(Activity): Copy out exactly the lines below that run from the one holding "أمني (371, 776)" to the one holding "Ukraine (913, 744)", keeping both of those lines and no others.
[Opening Data section section]
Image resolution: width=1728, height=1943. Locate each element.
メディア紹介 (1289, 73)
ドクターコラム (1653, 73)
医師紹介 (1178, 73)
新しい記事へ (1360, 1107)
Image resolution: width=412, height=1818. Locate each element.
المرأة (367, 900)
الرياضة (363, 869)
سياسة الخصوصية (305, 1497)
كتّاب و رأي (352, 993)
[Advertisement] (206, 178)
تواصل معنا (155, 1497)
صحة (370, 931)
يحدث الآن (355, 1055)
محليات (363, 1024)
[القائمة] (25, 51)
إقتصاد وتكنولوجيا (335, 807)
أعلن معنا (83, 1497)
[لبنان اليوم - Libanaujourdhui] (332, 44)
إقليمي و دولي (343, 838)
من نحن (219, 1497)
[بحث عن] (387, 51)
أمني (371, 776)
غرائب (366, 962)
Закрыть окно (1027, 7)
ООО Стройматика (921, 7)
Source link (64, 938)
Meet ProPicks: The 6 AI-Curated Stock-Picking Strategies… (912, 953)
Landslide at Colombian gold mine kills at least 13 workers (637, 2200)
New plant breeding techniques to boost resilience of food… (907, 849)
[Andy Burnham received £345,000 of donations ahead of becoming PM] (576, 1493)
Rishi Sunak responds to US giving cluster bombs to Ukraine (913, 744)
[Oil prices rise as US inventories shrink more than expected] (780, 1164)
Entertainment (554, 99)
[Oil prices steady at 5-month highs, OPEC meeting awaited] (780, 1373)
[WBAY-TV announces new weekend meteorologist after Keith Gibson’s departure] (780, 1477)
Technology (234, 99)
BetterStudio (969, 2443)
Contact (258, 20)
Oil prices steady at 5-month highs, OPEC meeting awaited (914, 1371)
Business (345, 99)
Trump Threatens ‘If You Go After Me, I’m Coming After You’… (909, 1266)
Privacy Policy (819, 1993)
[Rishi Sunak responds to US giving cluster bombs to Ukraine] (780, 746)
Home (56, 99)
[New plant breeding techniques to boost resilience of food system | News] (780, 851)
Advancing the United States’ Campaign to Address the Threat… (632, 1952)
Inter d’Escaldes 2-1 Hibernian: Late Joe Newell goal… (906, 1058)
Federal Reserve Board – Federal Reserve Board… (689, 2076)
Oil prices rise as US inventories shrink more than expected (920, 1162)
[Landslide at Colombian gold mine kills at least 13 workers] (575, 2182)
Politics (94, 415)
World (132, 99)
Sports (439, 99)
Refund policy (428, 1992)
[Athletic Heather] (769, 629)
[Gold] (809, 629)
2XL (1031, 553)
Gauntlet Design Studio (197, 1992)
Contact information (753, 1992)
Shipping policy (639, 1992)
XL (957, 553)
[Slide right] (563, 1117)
[Closing Data section section]
(Exercise output):
أمني (371, 776)
غرائب (366, 962)
Закрыть окно (1027, 7)
ООО Стройматика (921, 7)
Source link (64, 938)
Meet ProPicks: The 6 AI-Curated Stock-Picking Strategies… (912, 953)
Landslide at Colombian gold mine kills at least 13 workers (637, 2200)
New plant breeding techniques to boost resilience of food… (907, 849)
[Andy Burnham received £345,000 of donations ahead of becoming PM] (576, 1493)
Rishi Sunak responds to US giving cluster bombs to Ukraine (913, 744)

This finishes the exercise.